Assault also lacks the infinite replay value of its predecessors. There is on a single path with 3 difficulty levels as opposed to 3 difficulty paths, and the ending is the same regardless. You can still beat it a few times without getting bored, but it hasn't held up as well as StarFox 64, or even the Super Nintendo game. There are only 10 missions, but they are a tad longer than we're used to in StarFox to make up for it. I still would have liked branching missions.
The story this time around is that a race of high tech parasites known as Aparoids is attacking the Lylat system in attempt to, for lack of a better term, zombify the galaxy. Throughout the campaign, you discover a sub plot involving an often overlooked villain, Pigma Dengar. It's not too deep on the surface, but much like the other game, it's as intricate as you make it.

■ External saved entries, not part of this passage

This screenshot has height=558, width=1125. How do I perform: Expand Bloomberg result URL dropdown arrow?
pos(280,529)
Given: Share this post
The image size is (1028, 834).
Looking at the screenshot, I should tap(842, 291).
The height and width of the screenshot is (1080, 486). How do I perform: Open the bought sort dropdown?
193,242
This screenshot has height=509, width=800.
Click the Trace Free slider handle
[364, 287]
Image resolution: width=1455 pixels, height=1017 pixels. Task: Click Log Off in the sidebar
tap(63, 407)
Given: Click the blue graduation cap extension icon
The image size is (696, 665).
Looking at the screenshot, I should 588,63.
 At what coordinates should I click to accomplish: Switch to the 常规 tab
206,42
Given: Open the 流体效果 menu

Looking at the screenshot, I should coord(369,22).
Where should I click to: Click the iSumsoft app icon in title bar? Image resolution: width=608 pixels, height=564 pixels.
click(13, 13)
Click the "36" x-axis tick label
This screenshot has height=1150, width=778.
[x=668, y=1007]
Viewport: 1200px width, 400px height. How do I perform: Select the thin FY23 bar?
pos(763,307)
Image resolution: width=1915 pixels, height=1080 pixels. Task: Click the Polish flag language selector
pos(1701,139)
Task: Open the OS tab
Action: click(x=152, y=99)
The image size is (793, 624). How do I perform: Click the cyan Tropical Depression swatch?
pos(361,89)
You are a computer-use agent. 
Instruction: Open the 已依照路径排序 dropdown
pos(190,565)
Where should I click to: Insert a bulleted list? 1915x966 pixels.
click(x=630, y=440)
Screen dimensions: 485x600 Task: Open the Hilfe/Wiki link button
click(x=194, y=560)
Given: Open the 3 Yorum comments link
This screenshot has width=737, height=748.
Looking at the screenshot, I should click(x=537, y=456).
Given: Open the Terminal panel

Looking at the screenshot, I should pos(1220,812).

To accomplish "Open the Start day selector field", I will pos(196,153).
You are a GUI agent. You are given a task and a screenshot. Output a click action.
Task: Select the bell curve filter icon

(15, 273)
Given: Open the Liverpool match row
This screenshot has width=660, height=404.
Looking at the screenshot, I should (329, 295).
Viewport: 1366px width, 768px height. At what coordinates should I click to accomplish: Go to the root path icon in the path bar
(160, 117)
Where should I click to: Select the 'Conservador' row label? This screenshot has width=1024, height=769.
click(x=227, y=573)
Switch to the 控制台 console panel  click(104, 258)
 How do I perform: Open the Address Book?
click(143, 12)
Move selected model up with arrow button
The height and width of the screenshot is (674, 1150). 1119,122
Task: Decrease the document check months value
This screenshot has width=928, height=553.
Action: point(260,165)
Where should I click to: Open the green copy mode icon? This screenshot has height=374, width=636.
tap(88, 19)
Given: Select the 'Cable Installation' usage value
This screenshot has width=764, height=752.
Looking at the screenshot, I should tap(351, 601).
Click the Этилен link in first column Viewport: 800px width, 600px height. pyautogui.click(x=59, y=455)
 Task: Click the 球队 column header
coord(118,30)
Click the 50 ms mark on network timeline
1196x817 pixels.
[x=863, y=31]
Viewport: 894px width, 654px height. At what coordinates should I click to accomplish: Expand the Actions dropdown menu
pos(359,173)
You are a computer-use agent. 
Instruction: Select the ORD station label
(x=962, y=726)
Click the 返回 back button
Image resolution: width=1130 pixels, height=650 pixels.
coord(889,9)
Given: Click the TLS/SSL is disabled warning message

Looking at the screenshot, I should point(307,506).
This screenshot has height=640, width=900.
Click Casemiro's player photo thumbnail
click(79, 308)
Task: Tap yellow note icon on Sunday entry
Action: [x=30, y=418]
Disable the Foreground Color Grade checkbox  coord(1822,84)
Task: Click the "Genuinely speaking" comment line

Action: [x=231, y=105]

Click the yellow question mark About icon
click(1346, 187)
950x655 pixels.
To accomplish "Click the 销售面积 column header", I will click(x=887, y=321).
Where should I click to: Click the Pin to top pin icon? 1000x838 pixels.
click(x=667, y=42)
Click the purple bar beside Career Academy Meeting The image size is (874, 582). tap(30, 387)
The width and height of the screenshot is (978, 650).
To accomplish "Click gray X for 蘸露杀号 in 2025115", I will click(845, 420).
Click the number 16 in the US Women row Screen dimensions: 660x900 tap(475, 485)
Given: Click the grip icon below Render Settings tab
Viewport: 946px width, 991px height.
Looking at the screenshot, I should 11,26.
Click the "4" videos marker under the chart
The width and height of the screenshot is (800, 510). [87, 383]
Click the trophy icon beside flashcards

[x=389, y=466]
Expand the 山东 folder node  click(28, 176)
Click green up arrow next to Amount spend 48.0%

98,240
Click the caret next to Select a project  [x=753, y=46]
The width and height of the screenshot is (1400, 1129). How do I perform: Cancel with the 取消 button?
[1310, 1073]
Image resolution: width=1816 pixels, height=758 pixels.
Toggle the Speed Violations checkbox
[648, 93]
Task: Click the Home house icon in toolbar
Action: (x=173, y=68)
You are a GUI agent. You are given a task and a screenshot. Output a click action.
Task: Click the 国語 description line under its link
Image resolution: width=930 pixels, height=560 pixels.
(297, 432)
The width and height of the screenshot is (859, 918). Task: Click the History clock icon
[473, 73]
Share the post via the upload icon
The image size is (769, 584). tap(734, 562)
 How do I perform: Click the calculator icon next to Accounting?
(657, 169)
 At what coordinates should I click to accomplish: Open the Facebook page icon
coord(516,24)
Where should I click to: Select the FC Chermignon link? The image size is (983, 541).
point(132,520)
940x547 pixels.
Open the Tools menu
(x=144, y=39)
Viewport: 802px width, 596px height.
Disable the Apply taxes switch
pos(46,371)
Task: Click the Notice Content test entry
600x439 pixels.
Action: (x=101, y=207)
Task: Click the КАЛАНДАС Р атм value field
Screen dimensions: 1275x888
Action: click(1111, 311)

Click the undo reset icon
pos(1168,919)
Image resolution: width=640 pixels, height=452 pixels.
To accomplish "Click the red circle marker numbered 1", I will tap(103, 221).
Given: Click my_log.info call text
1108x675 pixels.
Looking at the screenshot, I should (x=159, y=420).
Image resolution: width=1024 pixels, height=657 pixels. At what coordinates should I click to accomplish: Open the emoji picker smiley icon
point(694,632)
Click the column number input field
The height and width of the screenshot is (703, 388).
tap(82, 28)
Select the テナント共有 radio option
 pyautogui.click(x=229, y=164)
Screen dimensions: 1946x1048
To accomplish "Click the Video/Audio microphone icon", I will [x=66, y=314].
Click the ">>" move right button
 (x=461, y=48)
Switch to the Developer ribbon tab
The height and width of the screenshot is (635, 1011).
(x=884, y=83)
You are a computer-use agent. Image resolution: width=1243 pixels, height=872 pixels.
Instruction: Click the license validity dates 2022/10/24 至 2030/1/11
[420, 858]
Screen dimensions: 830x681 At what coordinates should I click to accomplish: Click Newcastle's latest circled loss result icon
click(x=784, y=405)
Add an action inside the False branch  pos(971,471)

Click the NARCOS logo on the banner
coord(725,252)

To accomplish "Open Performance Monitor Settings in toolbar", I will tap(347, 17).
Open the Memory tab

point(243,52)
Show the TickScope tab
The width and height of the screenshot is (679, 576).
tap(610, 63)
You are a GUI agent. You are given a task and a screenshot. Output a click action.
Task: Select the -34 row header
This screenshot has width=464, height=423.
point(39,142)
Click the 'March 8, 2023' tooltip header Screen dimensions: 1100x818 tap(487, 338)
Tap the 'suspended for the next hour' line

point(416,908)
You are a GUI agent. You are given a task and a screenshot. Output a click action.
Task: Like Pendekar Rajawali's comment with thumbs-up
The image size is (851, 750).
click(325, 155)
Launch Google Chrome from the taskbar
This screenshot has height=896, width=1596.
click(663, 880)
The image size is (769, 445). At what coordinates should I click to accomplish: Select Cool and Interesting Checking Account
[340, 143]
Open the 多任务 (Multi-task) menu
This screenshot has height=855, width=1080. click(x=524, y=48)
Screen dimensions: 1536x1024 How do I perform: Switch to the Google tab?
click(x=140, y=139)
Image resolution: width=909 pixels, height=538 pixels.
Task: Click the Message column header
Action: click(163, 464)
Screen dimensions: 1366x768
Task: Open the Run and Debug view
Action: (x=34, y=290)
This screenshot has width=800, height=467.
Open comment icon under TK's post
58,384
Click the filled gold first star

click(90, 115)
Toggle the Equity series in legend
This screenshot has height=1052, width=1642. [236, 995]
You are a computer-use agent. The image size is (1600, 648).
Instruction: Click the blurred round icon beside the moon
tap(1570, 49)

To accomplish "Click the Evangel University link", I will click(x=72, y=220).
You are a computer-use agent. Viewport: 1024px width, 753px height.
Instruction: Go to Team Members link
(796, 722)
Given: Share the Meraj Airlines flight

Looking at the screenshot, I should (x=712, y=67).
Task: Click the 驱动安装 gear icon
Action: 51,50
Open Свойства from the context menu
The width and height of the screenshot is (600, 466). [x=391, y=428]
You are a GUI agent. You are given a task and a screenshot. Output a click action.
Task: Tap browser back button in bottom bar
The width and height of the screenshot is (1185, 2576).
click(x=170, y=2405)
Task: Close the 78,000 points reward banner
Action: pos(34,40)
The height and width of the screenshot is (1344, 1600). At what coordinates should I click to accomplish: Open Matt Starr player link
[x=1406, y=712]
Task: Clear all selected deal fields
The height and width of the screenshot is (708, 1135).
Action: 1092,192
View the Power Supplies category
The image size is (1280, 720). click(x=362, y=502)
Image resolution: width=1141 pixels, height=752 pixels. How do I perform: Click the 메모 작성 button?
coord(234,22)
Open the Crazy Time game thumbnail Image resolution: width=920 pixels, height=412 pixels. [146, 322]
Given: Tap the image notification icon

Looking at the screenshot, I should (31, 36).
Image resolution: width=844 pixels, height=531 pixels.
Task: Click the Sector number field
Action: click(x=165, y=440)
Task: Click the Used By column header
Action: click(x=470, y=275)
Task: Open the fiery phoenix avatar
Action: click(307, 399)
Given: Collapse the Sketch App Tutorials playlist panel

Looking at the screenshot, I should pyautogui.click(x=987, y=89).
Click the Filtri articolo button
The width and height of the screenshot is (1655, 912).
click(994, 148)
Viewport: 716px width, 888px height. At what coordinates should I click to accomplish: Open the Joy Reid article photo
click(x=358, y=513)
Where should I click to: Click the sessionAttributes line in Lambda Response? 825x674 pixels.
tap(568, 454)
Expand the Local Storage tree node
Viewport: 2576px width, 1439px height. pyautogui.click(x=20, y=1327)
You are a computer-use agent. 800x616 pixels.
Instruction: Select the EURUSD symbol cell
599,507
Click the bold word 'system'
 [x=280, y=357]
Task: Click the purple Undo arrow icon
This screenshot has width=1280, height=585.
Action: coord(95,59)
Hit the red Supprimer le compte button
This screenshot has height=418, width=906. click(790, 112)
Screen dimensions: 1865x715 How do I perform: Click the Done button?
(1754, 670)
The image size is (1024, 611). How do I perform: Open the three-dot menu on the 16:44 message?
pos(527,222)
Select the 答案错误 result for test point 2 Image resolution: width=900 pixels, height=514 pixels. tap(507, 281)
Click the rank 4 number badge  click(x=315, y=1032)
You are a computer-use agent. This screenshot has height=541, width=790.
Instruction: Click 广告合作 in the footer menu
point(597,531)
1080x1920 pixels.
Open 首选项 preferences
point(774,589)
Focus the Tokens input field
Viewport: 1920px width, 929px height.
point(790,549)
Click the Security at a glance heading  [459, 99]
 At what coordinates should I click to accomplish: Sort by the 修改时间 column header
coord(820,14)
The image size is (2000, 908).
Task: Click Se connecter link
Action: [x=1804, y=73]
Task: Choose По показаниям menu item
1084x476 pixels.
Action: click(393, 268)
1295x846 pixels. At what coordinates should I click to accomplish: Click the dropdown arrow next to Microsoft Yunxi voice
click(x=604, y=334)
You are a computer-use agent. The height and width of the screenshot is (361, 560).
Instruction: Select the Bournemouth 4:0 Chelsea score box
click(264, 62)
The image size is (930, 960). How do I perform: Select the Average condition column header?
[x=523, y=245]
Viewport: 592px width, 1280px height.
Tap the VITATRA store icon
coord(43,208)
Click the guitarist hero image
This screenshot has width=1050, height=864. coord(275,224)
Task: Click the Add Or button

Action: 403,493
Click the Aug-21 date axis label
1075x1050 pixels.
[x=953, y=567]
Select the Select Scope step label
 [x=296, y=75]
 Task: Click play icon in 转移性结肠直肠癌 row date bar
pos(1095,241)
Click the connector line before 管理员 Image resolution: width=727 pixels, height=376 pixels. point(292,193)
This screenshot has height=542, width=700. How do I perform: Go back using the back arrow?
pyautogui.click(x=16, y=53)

Aside from cut scenes, the story is also presented in-between missions via dialogue, which is fully voiced. The writing is corny, in true StarFox fashion, but unfortunately the acting is too. StarFox 64 has a certain charm to it's bad voice acting, but it's missing here. It's not charmingly mediocre, it's just plain old mediocre. The bright side when it coems to audio, is the musical score. The entire soundtrack is live orchestra, and better yet most of the songs are classics from previous games!
Graphically, the game looks best when you're in a vehicle. Everything is well rendered, but it's hard to say the characters look good after seeing Rare's amazing fur effects. The vehicles look and animate great, but there is a slight inconsistency. In Adventures, everything looked well used. While still quite functional, there paint chips and wear from years of battle, and yet in Assault everything looks shiny and new. Did the StarFox team take on a huge mission to get new Arwings? It isn't really explained, but it's very minor and only true fans will notice. I just felt like bringing it up.
Assault makes get strides when it comes to multiplayer. Just like the single player, there are maps which are flight only, ground only, or both simultaneously. All of the weapons available in single player are also available in multiplayer, as well as some weapons available exclusively in the multiplayer. In the beginning, your modes, maps, and characters are limited, but the more matches you play the more things you unlock. The only thing that is unlocked via single player is Wolf O'Donell. Eventually, you'll even have jetpacks available, and the ability to pilot Wolfens! You can easily spend hours blowing each other up in this game. If there's one thing Assault did right, it was make the previous bland multiplayer absolutely addicting. I do wish there were a couple more playable characters, such as Leon and Panther, though.
StarFox Assault is a mixed bag of awesome ideas and not so great ideas. It's not the pinnacle of StarFox, but it does put a foot in the right direction. Hopefully in the future, Nintendo will build upon the ideas they failed to perfect. The single player will only last you a few sessions, but the multiplayer will last you as long as you want it to. It's a great addition to your collection if you can look past the shortcomings.